►

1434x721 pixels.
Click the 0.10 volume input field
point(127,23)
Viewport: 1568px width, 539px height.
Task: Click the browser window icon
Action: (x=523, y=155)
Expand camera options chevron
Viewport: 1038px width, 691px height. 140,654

◄

SHORT TASK: Rename "input field" to "text box" throughout the material above and write out every line again, with nothing else changed.

RESPONSE TO THE EXERCISE:
1434x721 pixels.
Click the 0.10 volume text box
point(127,23)
Viewport: 1568px width, 539px height.
Task: Click the browser window icon
Action: (x=523, y=155)
Expand camera options chevron
Viewport: 1038px width, 691px height. 140,654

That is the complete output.